* **RECORDED DATA**
(begin)

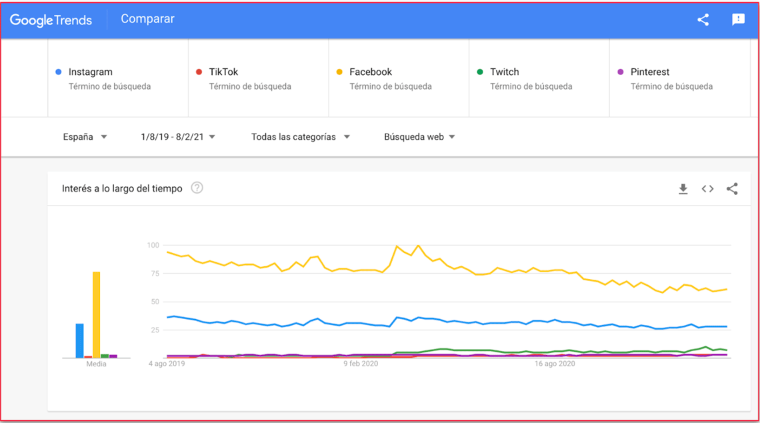Edit the TikTok search term
This screenshot has height=423, width=760.
tap(224, 72)
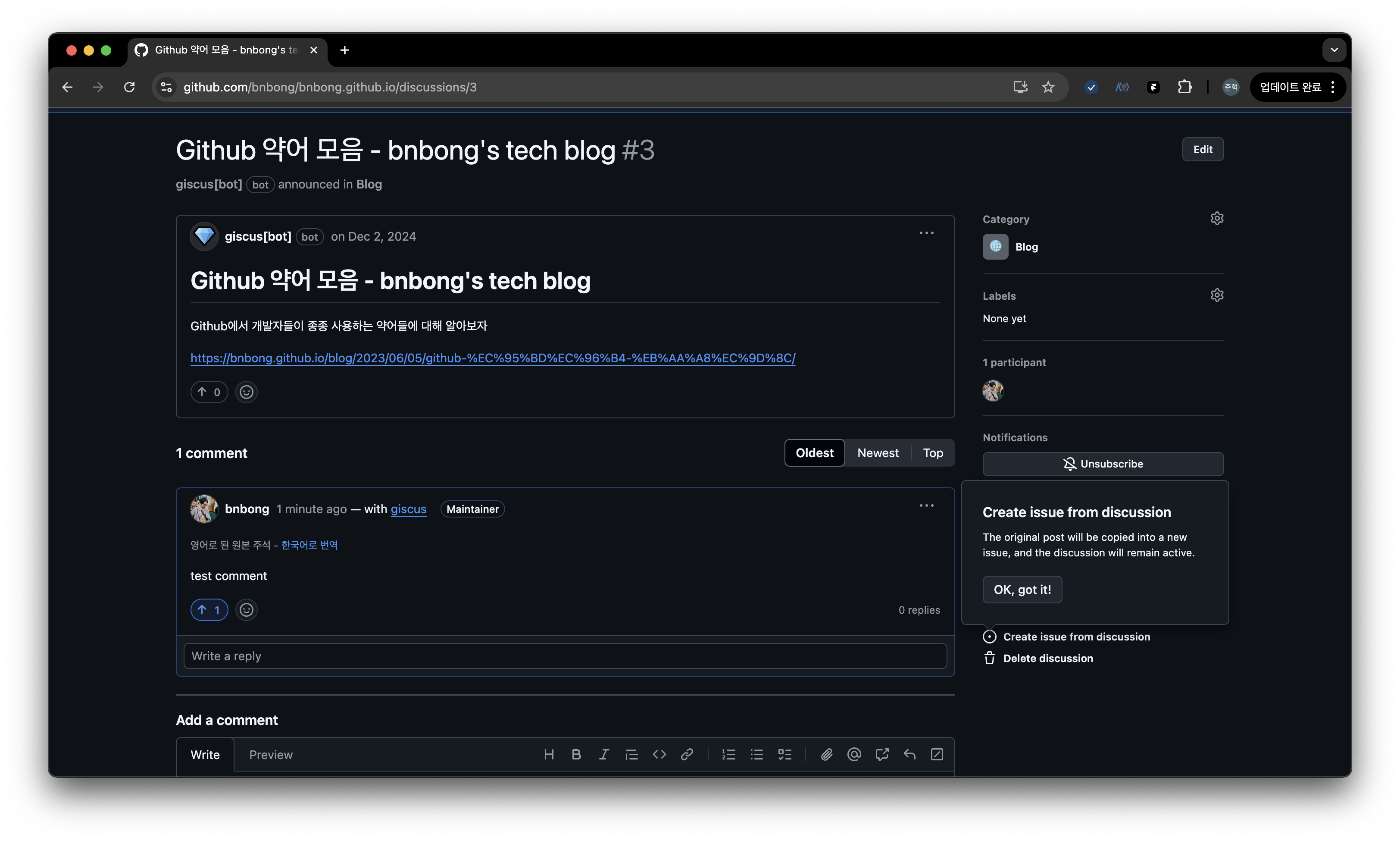The image size is (1400, 841).
Task: Open the bnbong.github.io blog post link
Action: [x=493, y=358]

(end)

List every line of the listing above that contains the string "link", matching case exactly.

Task: Open the bnbong.github.io blog post link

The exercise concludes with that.